エチレンガスを多く出すものには、リンゴやトマト、キーウィ、バナナ、メロン、アオウメ、モモなどがあり、これらをホウレンソウやコマツナといった葉菜類の野菜の側に置くと傷みを早めることになりますが、中にはブドウやイチヂク、サクランボ、トマト、ニンニク、タマネギなどのようにエチレンガスの影響を受けにくいものもあります。

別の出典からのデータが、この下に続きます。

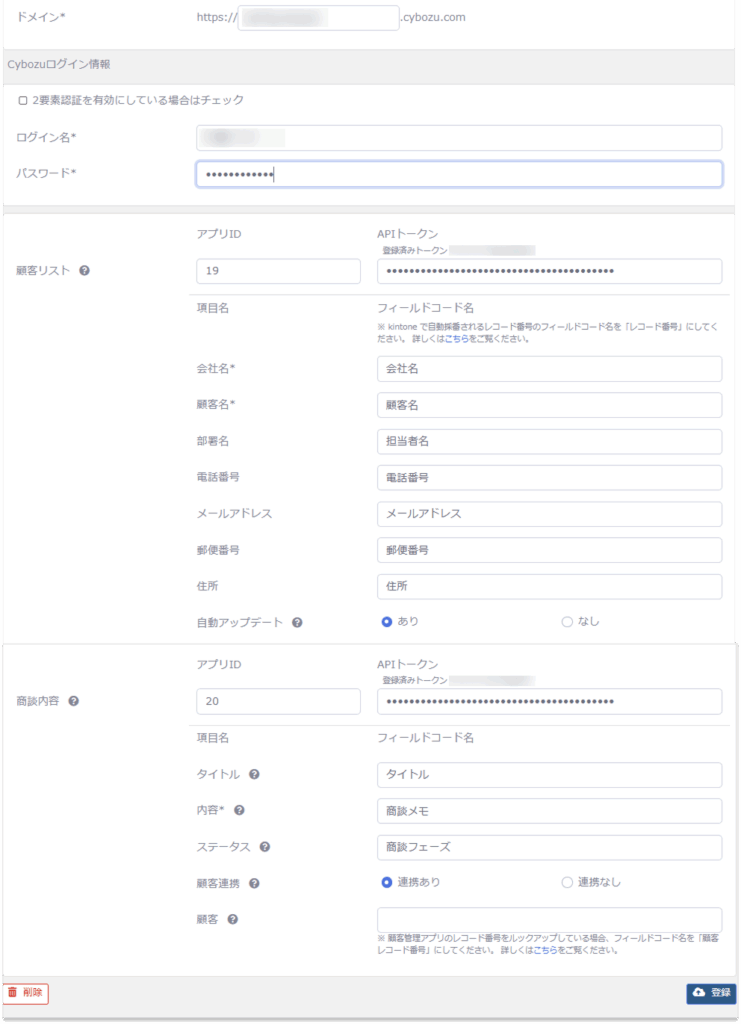Click help icon beside 顧客 label
The width and height of the screenshot is (741, 1024).
click(x=232, y=920)
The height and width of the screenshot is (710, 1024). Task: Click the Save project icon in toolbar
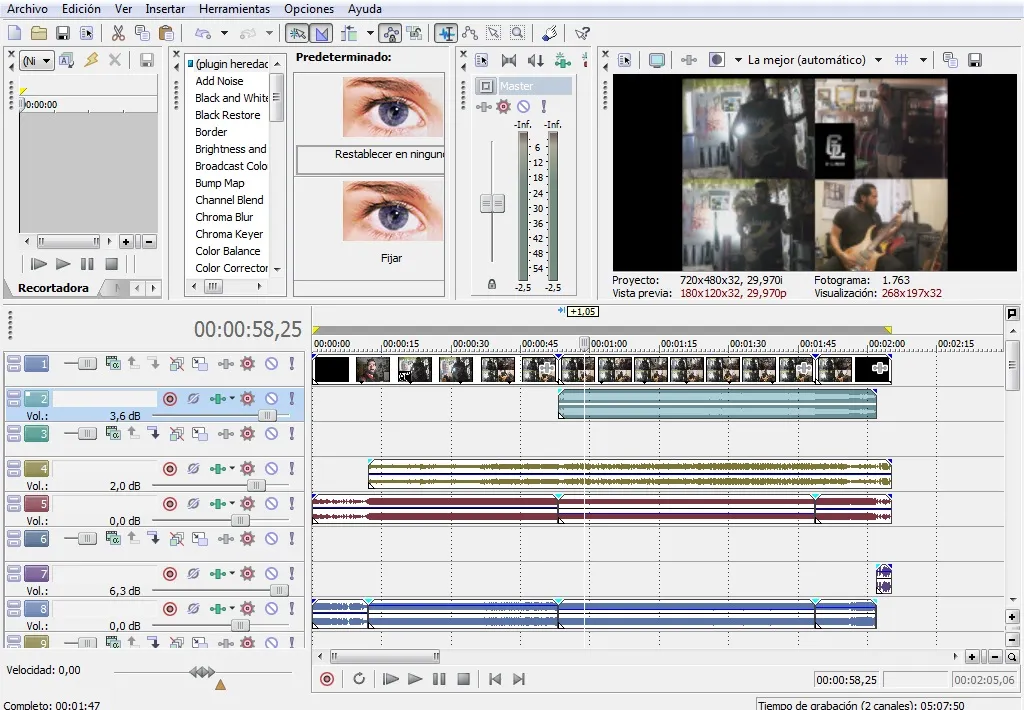[63, 33]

企業ではエチレンガスのこのような性質を利用して、イチゴなど出荷調整をすることによって価格を高くすることのできるものに対しては収穫後すぐにエチレンガスを除去しておき、市場に出荷される量が減って需要が高くなったら今度はエチレンガスを注入して半熟成させたものを出荷したり、逆に、濃度の高いエチレンガスを最初から注入して短期間で太いモヤシを生産することなどのできる特殊なシステムを導入しているところが増えています。

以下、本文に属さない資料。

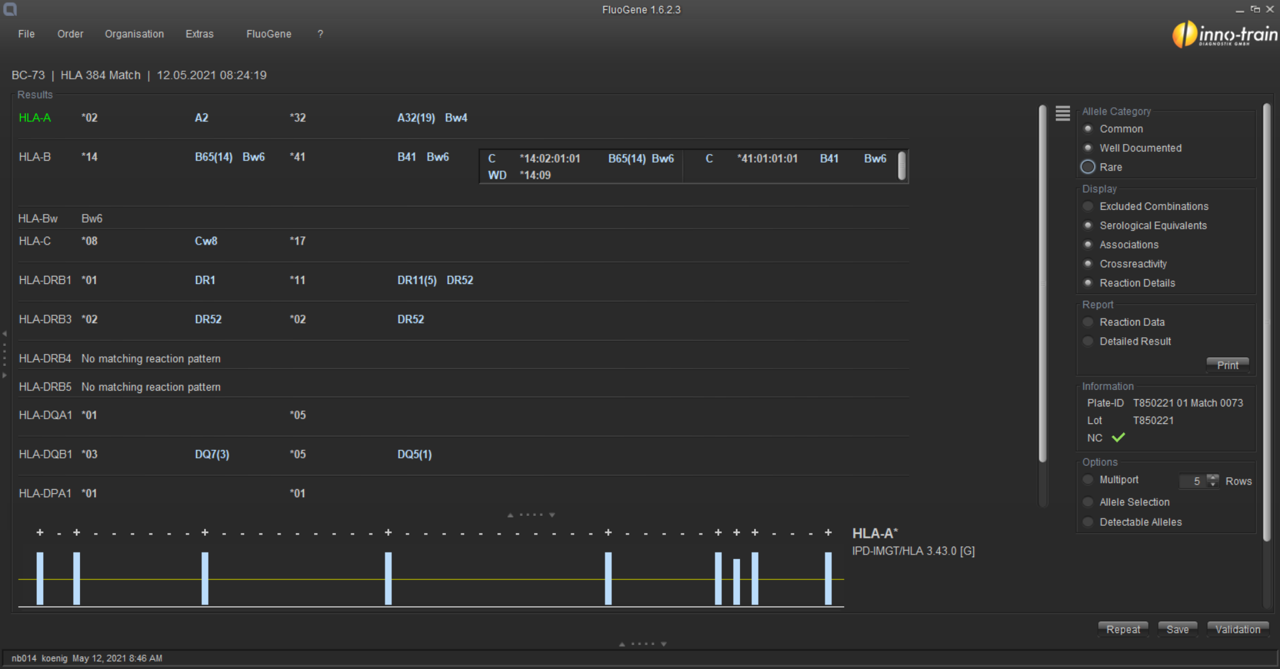Select the HLA-A result row label
Image resolution: width=1280 pixels, height=669 pixels.
tap(35, 118)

他にも、ゼオライトという天然の鉱物でエチレンガスを酸化させて無害な物質に変換したり、野菜や果物を保管している場所で二酸化チタンを塗ったそれらの容器を光触媒によって反応させてエチレンガスを水と二酸化炭素に分解して鮮度を保持する技術も実用化されています。

("光触媒"として使用されている二酸化チタンは、太陽や蛍光灯の光が当たることによってその表面に強力な酸化が起こりエチレンガスや細菌などの有害物質を除去することができるもので環境浄化材料として注目されている物質です。)